Democrats set aside efforts to move their own $12 billion proposal (S 2077) to extend expanded jobless aid for six months. That would have been offset through the use a rare procedural tool called directed scoring to capture savings from the new farm programs reauthorization (PL 113-79). Republicans had strongly opposed that approach to paying for an extension.
OBAMACARE. Democrats and Obamacare supporters have come to the defense of President Obama’s delay of the individual mandate provision of the health care law for some individuals (sub. req’d):
Nonetheless, supporters also say the Obama administration’s recent pattern of implementation postponements preserves the overhaul’s fundamental architecture and will not have a major long-term impact. And some say the newest delay — which is the extension of a policy PresidentBarack Obama announced in November — may help smooth out the process for some Americans.
“There certainly are worse things than allowing more time to transition,” said Sara Rosenbaum, a professor at George Washington University’s School of Public Health and Health Services and a supporter of the overhaul. “The basic integrity of the law obviously remains.”
Ron Pollack, executive director of Families USA and a supporter of the law, dismissed that comparison. Cantor wants to fundamentally change the law’s architecture, which is not what Obama is doing, he argued.
The Heritage Foundation explains this delay is not really going to fix anything, and will in fact cause more confusion for consumers.
UKRAINE. Senators are poised to act on a Ukraine assistance bill after next week’s recess (sub. req’d):
Majority Leader Sen. Harry Reid (D-NV) 13%, filed cloture on the motion to proceed to the bill (S 2124) that would provide loan guarantees and $150 million in economic assistance to Ukraine. It also would impose sanctions and guarantee the International Monetary Fund has the resources to assist Ukraine.
Reid said action on the measure would be the first order of business when the Senate returns March 24 from its weeklong recess.
Reid filed cloture after Sen. John Barrasso (R-WY) 57%, objected to a request to set up a vote on passage of the measure. Barrasso said provisions in the bill that would change U.S. contributions to the IMF are unnecessary.

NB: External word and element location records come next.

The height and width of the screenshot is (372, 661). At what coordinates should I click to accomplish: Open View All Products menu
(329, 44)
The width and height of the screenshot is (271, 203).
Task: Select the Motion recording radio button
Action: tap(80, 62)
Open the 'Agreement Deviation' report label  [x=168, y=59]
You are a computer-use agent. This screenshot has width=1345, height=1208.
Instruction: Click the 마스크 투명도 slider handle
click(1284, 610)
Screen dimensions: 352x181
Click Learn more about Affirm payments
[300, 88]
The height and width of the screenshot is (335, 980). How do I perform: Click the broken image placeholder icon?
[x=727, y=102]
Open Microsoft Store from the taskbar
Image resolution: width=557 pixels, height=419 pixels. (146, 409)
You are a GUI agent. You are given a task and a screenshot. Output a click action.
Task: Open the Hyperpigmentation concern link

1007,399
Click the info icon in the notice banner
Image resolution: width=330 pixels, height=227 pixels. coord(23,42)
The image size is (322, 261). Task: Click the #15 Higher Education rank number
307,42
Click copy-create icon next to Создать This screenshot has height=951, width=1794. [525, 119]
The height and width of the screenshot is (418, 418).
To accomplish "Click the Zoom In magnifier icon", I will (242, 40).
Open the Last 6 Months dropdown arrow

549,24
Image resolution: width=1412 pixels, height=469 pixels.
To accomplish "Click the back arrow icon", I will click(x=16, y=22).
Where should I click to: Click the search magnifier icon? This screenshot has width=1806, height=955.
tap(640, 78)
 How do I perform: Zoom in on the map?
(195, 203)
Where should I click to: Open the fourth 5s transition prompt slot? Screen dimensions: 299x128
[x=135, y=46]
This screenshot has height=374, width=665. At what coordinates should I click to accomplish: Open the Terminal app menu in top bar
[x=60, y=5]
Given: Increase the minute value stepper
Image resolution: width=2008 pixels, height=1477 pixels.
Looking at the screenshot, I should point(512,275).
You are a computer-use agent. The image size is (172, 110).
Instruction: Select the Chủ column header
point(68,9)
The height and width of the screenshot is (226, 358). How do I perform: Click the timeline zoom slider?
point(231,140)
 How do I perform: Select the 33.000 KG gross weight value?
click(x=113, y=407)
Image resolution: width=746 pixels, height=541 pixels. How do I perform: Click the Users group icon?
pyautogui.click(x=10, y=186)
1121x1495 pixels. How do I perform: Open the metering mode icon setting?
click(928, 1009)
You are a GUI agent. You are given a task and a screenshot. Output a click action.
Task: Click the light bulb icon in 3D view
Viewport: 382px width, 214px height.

The bill would authorize a $63 billion increase to the U.S. contribution to the International Monetary Fund’s quota and rescind an equal amount from U.S. contributions to an IMF account set up after the 2008 financial crisis to provide stability.
Half the cost of the funding change, estimated by the Congressional Budget Office to be about $315 million, would be offset by rescissions in Defense Department procurement accounts. The other half would be paid for through rescissions in State Department accounts for international development and security assistance, as well as the Export-Import Bank’s subsidy appropriation.
The IMF quota increase would trigger changes agreed to in 2010 to give more power to developing countries, such as China, India and Brazil, and would double the IMF’s financial resources. However, the changes would not affect the United States’ dominant position at the fund, as it would still be the only country with enough shares to have an effective veto over decisions.